Après, comme toutes les équipes, les Sénateurs ont commis des erreurs. Devant le filet, ce sont les portes tournantes. Neuf gardiens en trois ans. Malheureusement, le meilleur d’entre eux, Filip Gustavsson, n’est plus là. Les Sénateurs ont perdu l’échange de Mark Stone (Erik Brännström, un choix devenu Egor Sokolov). Celui de Matt Duchene (Vitaly Abramov, Jonathan Davidsson, un choix devenu Lassi Thompson). Avec le 10e choix du repêchage de 2021, ils ont sélectionné Tyler Boucher, qui est constamment blessé.

Après, une reconstruction, c’est justement ça. Beaucoup d’instabilité. Beaucoup d’imprévisibilité. Plus qu’au sein d’une équipe arrivée à maturité. Quand on échange un joueur établi contre des espoirs, on se convainc qu’un tiens vaut moins que deux, trois ou quatre tu l’auras.

Les Sénateurs occupent présentement le dernier rang de la division Atlantique. Si la tendance se maintient, ils rateront les séries pour la septième saison consécutive. C’est long. Très long. Mais pas inédit.

Depuis le lock-out de 2004, les reconstructions durent en moyenne six ans. Par contre, ces dernières années, on constate que les équipes qui touchent les bas-fonds s’enlisent.

Qu’arrive-t-il lorsque les reconstructions s’éternisent ?

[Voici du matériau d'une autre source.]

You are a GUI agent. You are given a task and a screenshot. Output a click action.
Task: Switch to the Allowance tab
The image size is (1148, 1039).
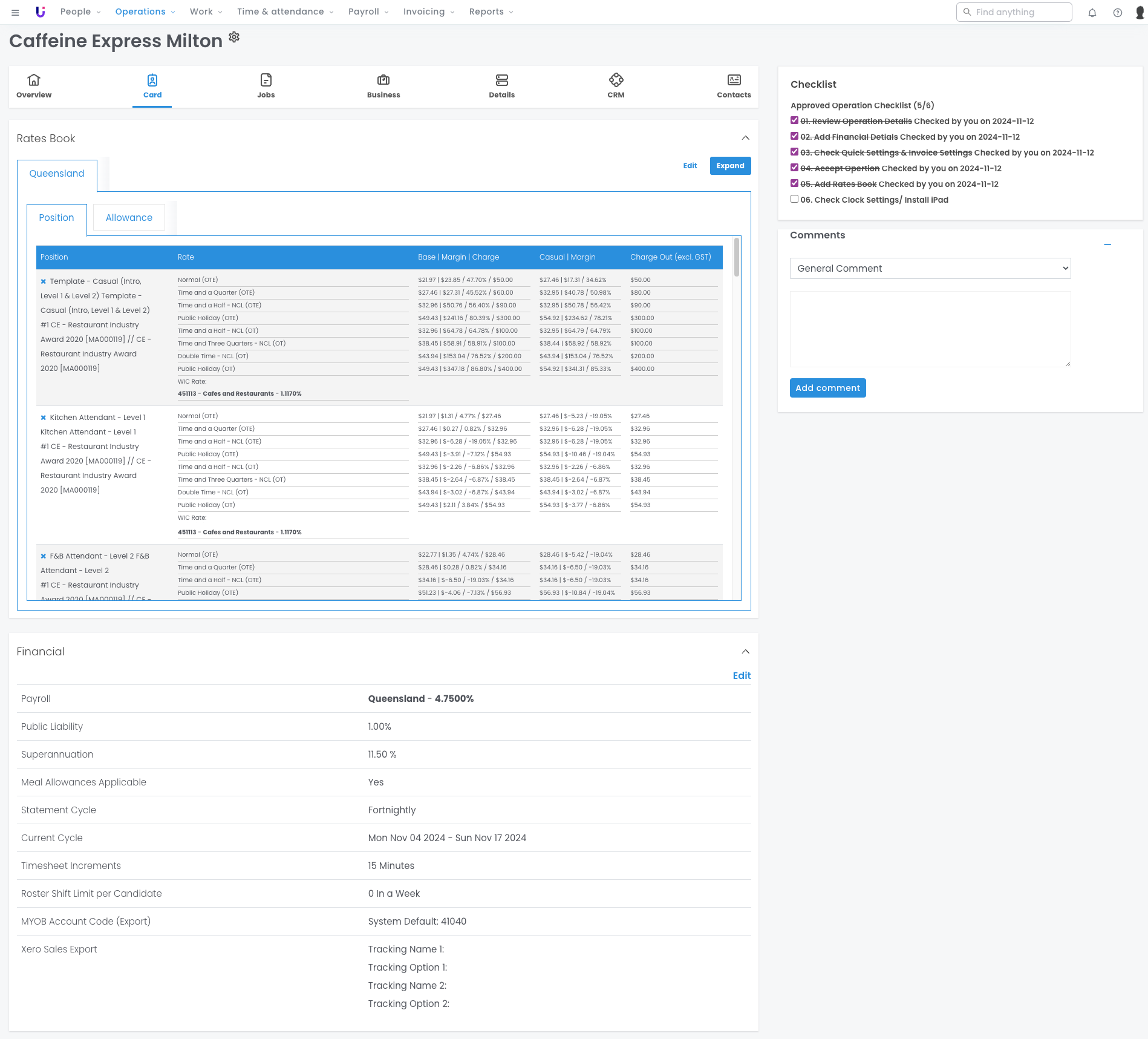coord(129,218)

Cette fois, il n’y a pas de recette précise. Les Panthers de la Floride, qui ont raté les séries de 2001 à 2011, ont changé six fois de DG et sept fois d’entraîneur-chef. Les Sabres de Buffalo (2012-2019) ont fini par échanger leur noyau de jeunes, afin de se lancer dans une nouvelle reconstruction. Les Hurricanes de la Caroline (2010-2018) ont aussi laissé partir la plupart des joueurs acquis en début de processus (Jeff Skinner, Justin Faulk, Elias Lindholm, Noah Hanifin et Victor Rask) pour bâtir autour de joueurs plus jeunes.

Les Sénateurs iront-ils là ?

Je ne crois pas. Pas avec un nouveau propriétaire. Pas avec un projet de nouvel aréna. Pas avec une base de partisans qui est sensible aux résultats et qui souffre depuis déjà sept ans.

Cette équipe est parmi les cinq plus jeunes de la LNH. Elle possède des joueurs d’élite. Plus que bien des adversaires, dont le Canadien. Elle a aussi la chance d’avoir ses vedettes sous contrat à long terme. La pâte peut encore lever.

À Jacques Martin, maintenant, d’adapter la recette.